Tips from a professional on surviving Thanksgiving with rude relatives
Comments from sanctimonious relatives can be the difference between a good holiday and a bad one.
They may ask judgmental questions about your relationship or job status, your wardrobe choices or — oh boy, here it comes — your politics or your religion.
But it doesn't have to spoil your dinner.
Patti Napolitano, a child and family therapist at Hope Behavioral Health, said it’s best to avoid toxic relatives who ask uncomfortable questions. Her advice: Volunteer to clean the dishes or talk with the introvert of the family.
But if you can’t hide from rude relatives, she said, you still shouldn't feel pressure to talk much.
“You're just going to be a really boring person to talk to, just like reflecting [what they ask] back and not giving up a bunch of information,” she said.
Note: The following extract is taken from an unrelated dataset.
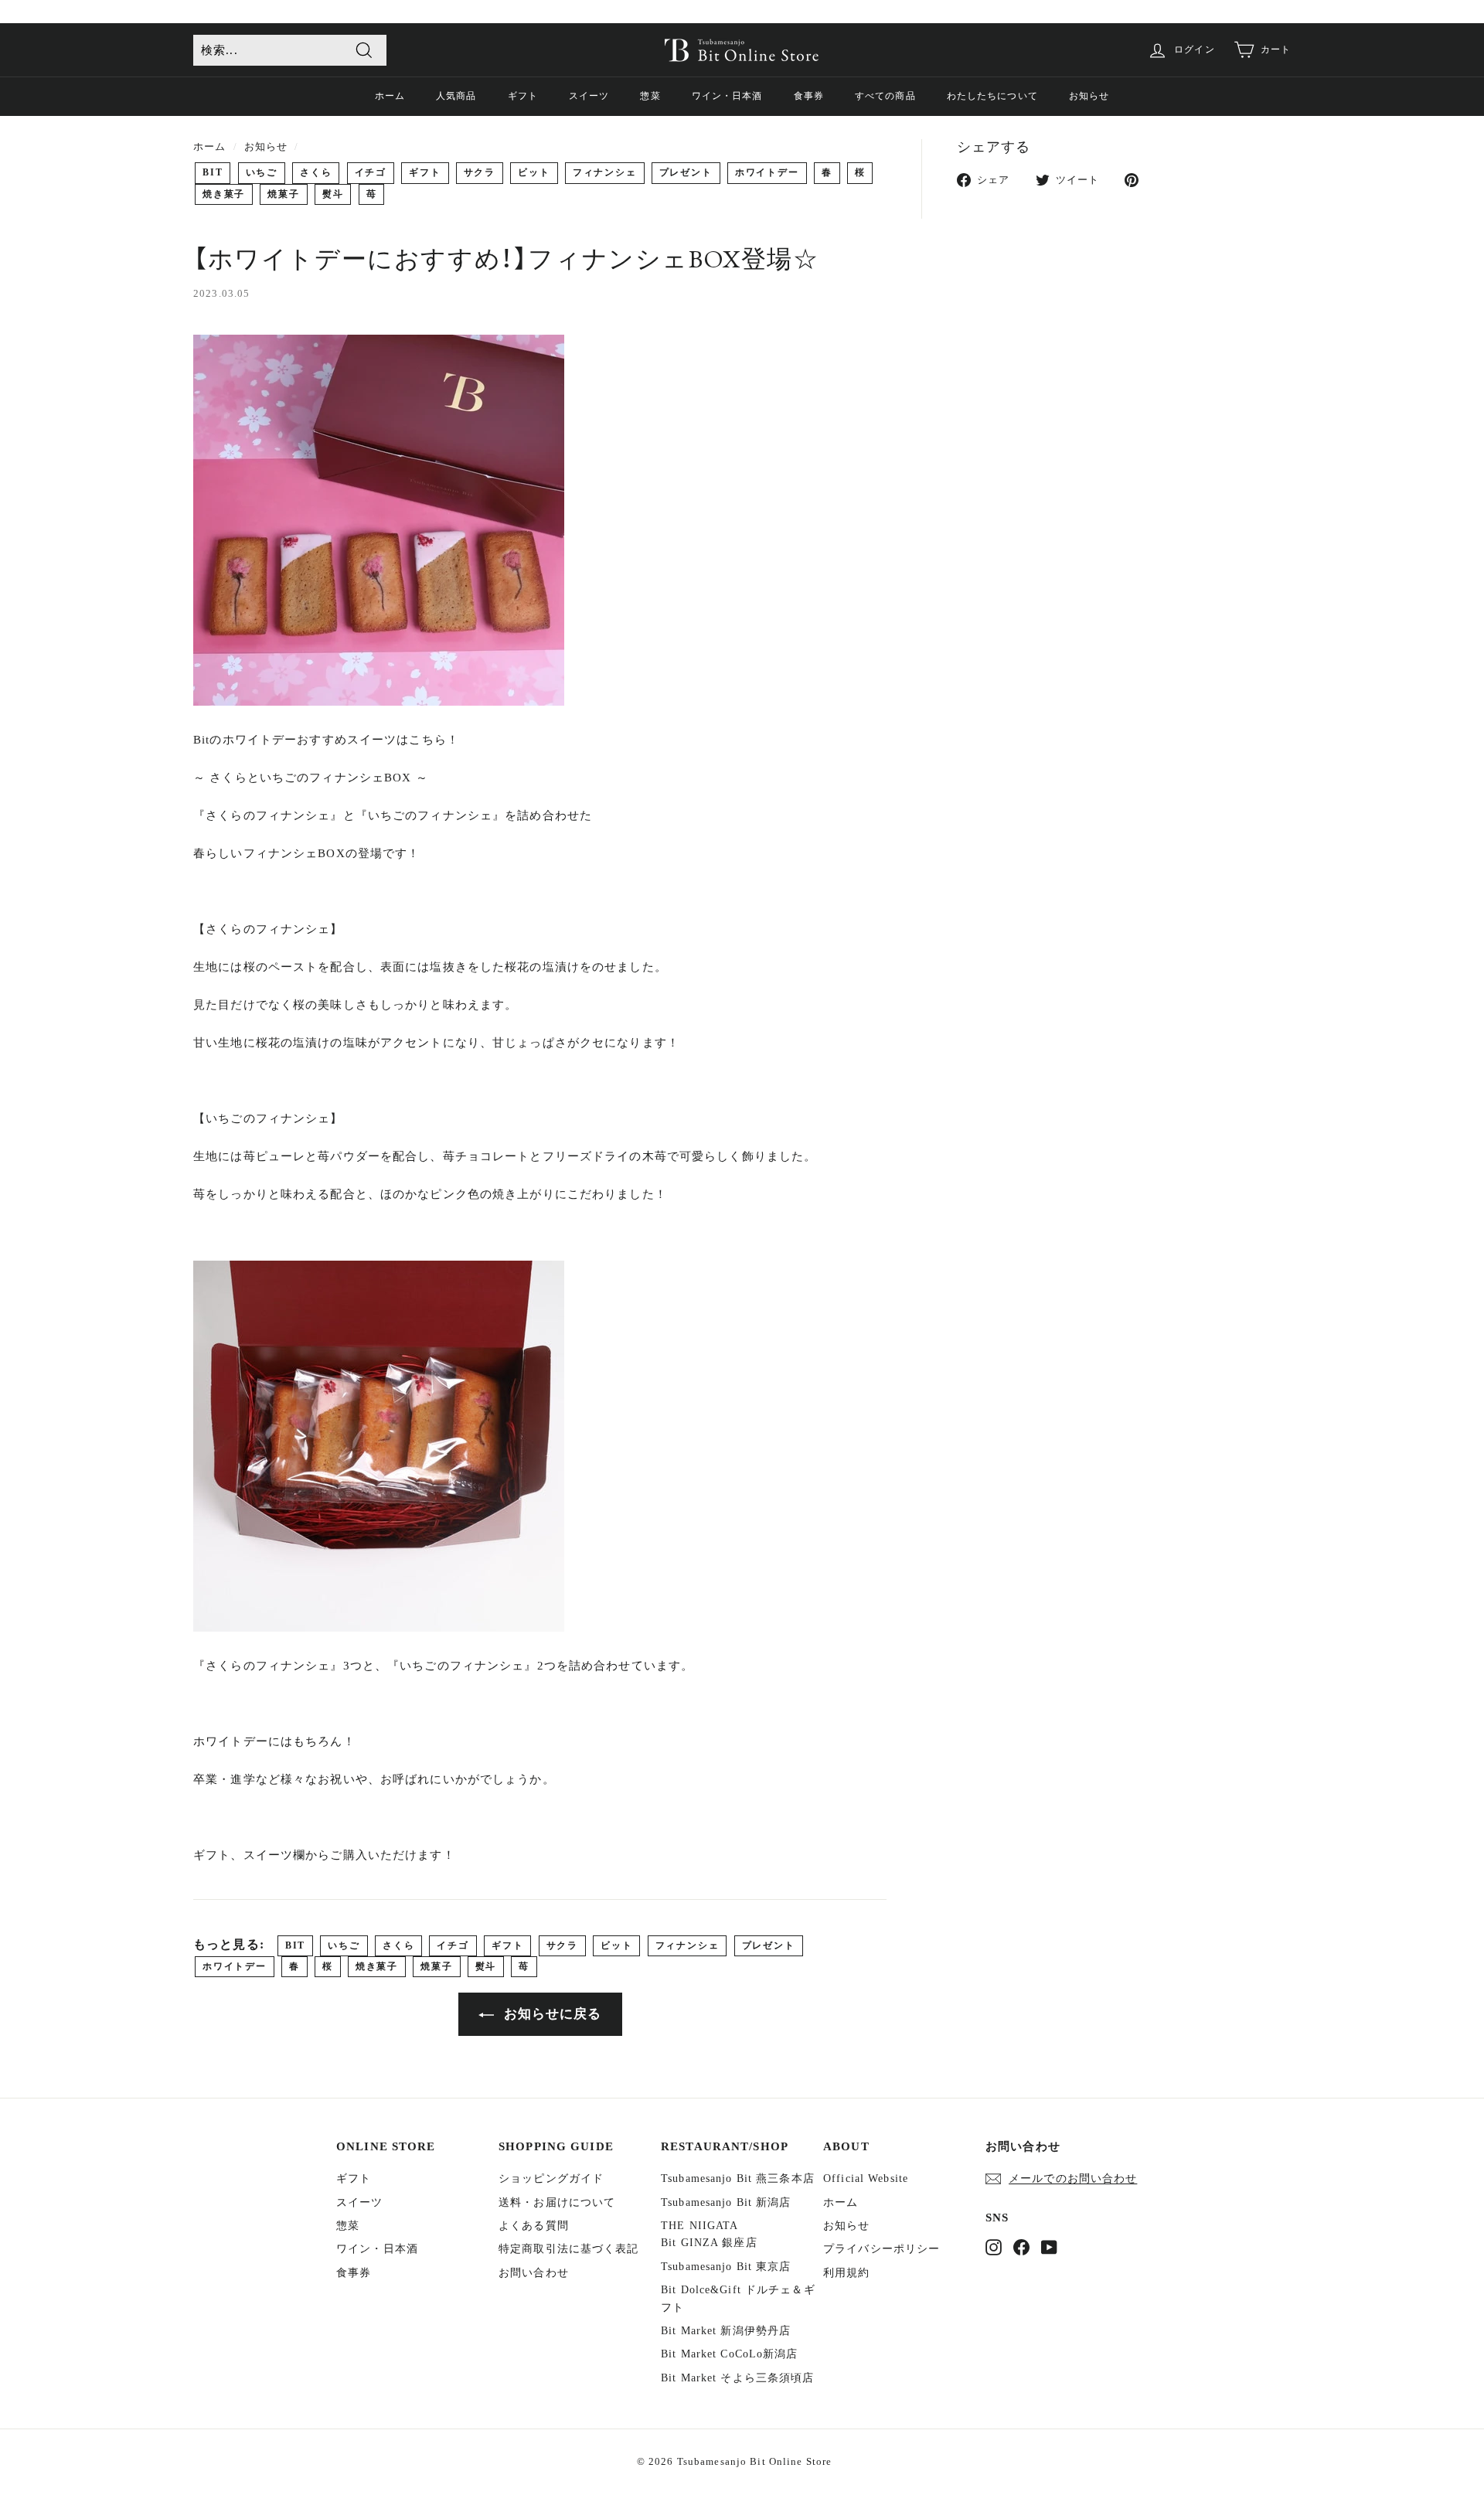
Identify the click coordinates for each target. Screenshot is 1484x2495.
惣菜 (650, 95)
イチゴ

It’s ok to only stay a short time, she said. Arrive 15 minutes before dinner and set an alarm for when you'd like to leave.
“You can lie," Napolitano said. "I don't encourage that as a first step, but maybe you need to and say, ‘I have another Thanksgiving I promised I'd get to’ and make an exit time.”
People should feel comfortable to do what they want over the holidays, even if it means skipping the traditional family meal, she said.
“Is it a Friendsgiving? Is it with your kids? I, personally, am going out to Gatlinburg. I'm going hiking with my husband and my kids and my cousin and their kids,” said Napolitano. “It does not have to be what it was to be meaningful.”
Some people, she said, may volunteer at food pantries and enjoy a warm meal another time with close family, away from critical aunts and uncles.